(The data Opens)

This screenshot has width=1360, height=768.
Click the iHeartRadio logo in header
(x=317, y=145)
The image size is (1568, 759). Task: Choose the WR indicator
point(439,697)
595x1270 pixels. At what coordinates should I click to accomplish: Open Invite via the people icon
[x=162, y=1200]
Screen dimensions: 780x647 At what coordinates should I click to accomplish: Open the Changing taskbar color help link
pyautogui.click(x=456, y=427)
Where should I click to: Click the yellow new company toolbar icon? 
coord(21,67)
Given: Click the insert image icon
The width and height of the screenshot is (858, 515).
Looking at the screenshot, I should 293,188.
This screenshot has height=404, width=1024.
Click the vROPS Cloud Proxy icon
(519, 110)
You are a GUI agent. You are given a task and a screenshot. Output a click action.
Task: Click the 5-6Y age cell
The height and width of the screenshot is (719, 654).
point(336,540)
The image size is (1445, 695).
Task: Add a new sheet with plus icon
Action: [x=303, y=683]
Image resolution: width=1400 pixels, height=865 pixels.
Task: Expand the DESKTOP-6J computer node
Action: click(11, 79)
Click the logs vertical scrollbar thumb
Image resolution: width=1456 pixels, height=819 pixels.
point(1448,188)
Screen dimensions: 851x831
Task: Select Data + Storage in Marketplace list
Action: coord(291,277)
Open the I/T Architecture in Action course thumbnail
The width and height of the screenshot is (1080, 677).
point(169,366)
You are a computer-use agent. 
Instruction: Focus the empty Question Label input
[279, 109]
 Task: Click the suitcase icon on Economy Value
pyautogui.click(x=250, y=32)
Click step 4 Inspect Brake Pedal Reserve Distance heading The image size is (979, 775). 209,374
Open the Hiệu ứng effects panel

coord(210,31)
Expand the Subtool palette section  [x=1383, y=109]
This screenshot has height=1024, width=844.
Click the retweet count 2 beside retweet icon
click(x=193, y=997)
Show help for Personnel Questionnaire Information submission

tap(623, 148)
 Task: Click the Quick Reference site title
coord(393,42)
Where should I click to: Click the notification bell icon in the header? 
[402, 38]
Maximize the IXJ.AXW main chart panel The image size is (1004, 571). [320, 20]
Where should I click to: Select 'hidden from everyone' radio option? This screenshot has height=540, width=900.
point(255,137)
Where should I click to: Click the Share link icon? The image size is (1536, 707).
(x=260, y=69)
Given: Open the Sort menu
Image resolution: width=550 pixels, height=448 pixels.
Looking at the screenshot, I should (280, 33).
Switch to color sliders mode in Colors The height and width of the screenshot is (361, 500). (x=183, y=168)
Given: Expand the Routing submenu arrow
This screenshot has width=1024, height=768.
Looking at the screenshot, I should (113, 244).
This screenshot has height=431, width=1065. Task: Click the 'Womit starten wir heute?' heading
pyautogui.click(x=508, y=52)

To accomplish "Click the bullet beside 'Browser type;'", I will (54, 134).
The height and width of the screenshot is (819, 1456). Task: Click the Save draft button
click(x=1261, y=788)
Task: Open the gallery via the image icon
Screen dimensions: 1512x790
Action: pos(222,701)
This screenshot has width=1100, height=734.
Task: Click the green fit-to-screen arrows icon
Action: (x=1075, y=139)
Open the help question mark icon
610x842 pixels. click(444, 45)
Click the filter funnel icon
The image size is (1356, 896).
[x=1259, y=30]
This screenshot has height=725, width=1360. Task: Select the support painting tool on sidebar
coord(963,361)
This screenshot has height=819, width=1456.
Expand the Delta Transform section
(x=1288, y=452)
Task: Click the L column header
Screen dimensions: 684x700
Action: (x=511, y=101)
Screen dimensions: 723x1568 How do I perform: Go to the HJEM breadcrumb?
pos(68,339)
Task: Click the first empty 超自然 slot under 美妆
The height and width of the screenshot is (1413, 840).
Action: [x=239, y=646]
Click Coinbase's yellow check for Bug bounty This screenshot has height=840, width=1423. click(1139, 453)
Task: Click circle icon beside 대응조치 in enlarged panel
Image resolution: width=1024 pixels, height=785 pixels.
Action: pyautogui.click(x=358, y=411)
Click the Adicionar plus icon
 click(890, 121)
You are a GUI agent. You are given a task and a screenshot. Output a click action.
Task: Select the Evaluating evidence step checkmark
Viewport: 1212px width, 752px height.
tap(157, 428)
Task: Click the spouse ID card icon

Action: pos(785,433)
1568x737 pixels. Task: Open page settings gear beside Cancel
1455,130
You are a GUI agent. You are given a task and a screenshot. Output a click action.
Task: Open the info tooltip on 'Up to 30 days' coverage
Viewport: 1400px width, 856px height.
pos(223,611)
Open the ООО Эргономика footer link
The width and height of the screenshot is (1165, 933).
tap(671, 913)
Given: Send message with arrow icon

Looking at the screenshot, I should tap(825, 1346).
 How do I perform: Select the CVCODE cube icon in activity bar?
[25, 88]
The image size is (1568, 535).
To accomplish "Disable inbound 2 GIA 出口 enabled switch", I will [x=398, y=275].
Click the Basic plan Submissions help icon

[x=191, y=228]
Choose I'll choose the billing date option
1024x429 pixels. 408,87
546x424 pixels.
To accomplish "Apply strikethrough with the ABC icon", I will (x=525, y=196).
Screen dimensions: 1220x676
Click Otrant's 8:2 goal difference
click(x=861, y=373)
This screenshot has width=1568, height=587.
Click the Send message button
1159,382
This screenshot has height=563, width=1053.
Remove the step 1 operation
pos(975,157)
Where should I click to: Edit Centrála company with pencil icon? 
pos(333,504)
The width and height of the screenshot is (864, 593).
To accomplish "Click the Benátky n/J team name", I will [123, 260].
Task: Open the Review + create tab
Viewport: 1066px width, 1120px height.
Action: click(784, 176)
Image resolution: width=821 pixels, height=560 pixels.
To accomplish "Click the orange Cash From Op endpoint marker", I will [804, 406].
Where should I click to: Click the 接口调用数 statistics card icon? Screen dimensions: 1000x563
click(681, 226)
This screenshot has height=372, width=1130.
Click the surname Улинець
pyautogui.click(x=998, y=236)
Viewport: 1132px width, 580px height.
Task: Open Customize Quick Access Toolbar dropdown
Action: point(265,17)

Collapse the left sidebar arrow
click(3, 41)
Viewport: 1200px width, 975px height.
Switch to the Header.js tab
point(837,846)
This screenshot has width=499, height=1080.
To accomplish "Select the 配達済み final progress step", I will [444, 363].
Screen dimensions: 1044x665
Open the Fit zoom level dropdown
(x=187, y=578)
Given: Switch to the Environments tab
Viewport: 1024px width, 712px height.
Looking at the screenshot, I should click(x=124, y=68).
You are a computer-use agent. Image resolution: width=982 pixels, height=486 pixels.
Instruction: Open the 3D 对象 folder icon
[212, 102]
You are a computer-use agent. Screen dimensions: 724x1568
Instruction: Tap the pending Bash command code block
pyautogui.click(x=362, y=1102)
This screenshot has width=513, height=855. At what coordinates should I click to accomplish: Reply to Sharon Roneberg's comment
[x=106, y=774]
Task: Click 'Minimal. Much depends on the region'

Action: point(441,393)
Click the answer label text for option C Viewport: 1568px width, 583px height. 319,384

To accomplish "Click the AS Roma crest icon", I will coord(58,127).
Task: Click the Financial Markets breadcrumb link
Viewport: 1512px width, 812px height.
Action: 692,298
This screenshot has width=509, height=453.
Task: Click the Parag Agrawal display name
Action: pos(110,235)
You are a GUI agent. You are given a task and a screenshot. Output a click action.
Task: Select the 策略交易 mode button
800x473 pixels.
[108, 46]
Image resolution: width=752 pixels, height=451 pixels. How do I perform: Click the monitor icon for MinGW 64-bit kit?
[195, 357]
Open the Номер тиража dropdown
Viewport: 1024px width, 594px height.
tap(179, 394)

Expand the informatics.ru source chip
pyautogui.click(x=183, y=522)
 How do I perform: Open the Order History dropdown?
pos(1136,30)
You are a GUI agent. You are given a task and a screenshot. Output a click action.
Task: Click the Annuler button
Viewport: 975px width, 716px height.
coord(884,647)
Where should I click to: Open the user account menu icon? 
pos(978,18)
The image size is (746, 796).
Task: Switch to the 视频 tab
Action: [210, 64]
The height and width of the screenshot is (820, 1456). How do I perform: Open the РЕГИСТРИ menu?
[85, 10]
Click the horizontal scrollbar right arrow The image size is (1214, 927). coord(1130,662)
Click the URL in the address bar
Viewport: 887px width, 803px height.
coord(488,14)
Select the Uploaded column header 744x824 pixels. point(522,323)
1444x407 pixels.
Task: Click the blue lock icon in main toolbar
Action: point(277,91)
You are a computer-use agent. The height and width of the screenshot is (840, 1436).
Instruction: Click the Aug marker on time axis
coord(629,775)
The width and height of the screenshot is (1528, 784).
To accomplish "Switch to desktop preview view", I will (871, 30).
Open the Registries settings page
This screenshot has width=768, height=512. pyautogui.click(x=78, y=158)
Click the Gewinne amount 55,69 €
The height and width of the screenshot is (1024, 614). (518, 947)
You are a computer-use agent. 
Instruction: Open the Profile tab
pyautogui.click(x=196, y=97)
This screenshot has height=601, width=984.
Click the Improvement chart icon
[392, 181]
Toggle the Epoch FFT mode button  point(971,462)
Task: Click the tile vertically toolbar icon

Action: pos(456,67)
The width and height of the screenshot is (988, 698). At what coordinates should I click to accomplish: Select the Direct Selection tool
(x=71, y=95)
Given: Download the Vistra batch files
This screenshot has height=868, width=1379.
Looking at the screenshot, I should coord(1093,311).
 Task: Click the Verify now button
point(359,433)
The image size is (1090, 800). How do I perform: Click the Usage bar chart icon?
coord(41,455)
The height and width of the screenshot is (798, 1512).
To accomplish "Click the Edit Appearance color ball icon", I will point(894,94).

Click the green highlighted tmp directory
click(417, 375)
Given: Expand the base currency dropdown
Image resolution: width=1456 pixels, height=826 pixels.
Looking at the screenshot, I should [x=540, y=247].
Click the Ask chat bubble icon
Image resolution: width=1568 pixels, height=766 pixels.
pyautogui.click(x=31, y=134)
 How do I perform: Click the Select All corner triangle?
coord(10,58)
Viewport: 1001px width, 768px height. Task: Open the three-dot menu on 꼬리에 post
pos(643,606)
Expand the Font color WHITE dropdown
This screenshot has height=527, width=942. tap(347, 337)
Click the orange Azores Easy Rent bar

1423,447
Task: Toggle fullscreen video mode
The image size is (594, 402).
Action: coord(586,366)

(The data Closes)

## Work order
Would you copy, word for word, only the lines from the start of the listing to the one that contains "Task: Click the 5-6Y age cell", both included?

## Answer box
This screenshot has width=1360, height=768.
Click the iHeartRadio logo in header
(x=317, y=145)
The image size is (1568, 759). Task: Choose the WR indicator
point(439,697)
595x1270 pixels. At what coordinates should I click to accomplish: Open Invite via the people icon
[x=162, y=1200]
Screen dimensions: 780x647 At what coordinates should I click to accomplish: Open the Changing taskbar color help link
pyautogui.click(x=456, y=427)
Where should I click to: Click the yellow new company toolbar icon? 
coord(21,67)
Given: Click the insert image icon
The width and height of the screenshot is (858, 515).
Looking at the screenshot, I should 293,188.
This screenshot has height=404, width=1024.
Click the vROPS Cloud Proxy icon
(519, 110)
You are a GUI agent. You are given a task and a screenshot. Output a click action.
Task: Click the 5-6Y age cell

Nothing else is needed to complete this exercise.